## Supplied passage
Welcome to MUSA 550:
Geospatial Data Science in Python

Today¶

Course logistics
Using Jupyter Notebooks
Introduction to Python & Pandas

My day job¶

My name is Nick Hand
I am the Director of Finance, Data, and Policy for City Controller Rebecca Rhynhart
Goals of our team:
- Objective, data-driven analysis of financial policies impacting Philadelphia
- Increasing transparency through data releases and interactive reports

My team covers a range of policy issues in the city:

--> Check out https://controller.phila.gov/policy-analysis

Previously:
Astrophysics Ph.D. at Berkeley

How did I get here?¶

Astrophysics to data science is becoming increasingly common
Landing a job through Twitter: https://www.parkingjawn.com
- Dashboard visualization of monthly parking tickets in Philadelphia
- Data from OpenDataPhilly

Goal: exploring and extracting insight from complex datasets

Parking Jawn¶

https://www.parkingjawn.com
Cross-filtering
Different views
See drop in parking tickets over Jan 24-26, 2016 due to snowstorm

Class logistics¶

Lectures¶

Fully remote — all lectures will be recorded and posted to the course's Canvas site
3 hours of lecture material per week
Classes will be a mix of lecturing, interactive demos, and in-class lab time
Students learning from multiple time zones — trying to find best solution for everyone

Course design

Some weeks (mostly earlier in the course) will feature two synchronous 90 minute Zoom classes Tues./Thurs.

## Work instructions
(a) In the MUSA 550 introduction, what caused the drop in parking tickets over Jan 24-26, 2016?
(b) Continue the MUSA 550 introduction from the point where it stops.

## Information provided
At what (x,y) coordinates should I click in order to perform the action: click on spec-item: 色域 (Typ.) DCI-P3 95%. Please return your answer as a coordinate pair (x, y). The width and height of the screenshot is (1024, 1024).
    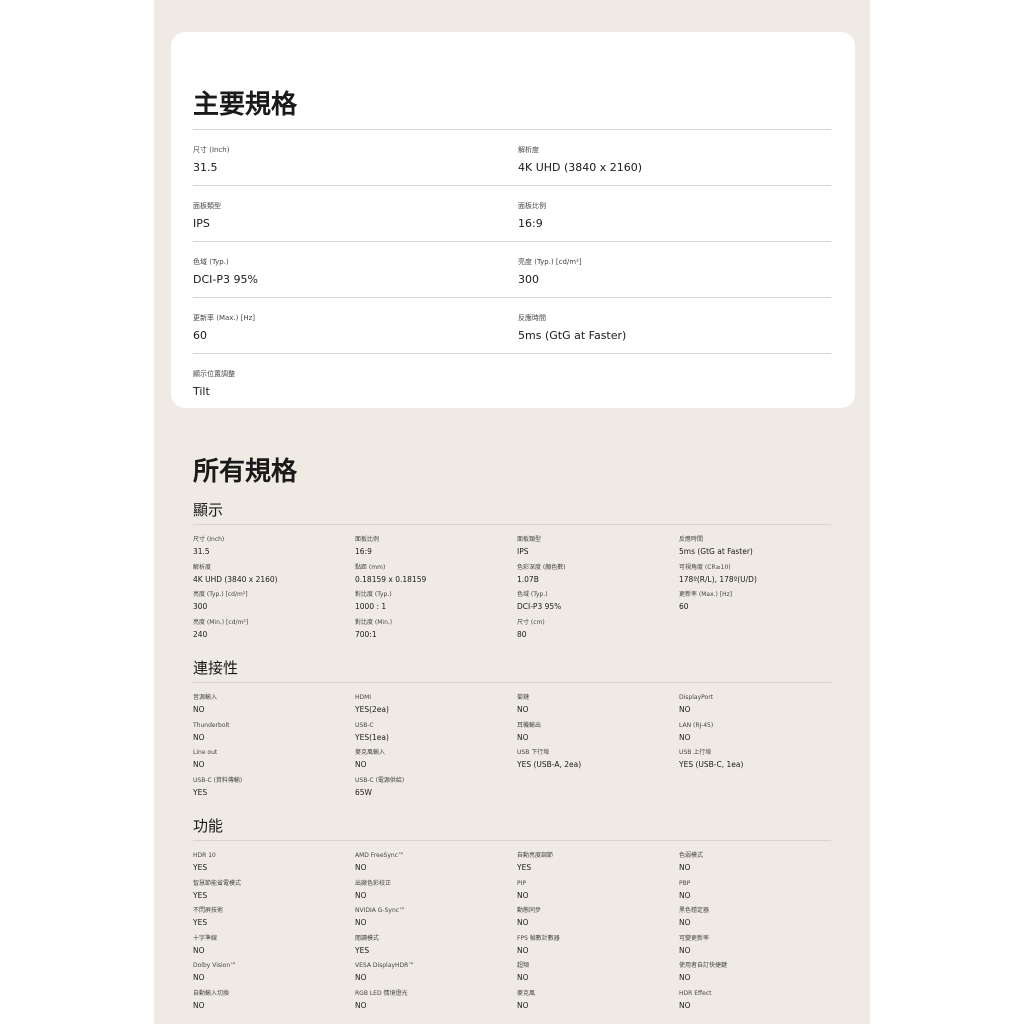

## Answers
(a) A snowstorm.

(b)
Other weeks (mostly later in the course) will employ a "flipped" classroom model: a pre-recorded 90 minute lecture will be available at the beginning of the week and the synchronous Thurs. lecture will be lab-based to work through material

Note: there will be an introductory survey for all students and it will ask about the possibility of moving lectures and preferred time slots (this will only occur if a time that works for everyone can be found)

Office Hours¶

Office hours will also be remote and by appointment only
Will be available for 2-hour time slot during the week (but will also work with schedules to find times that work)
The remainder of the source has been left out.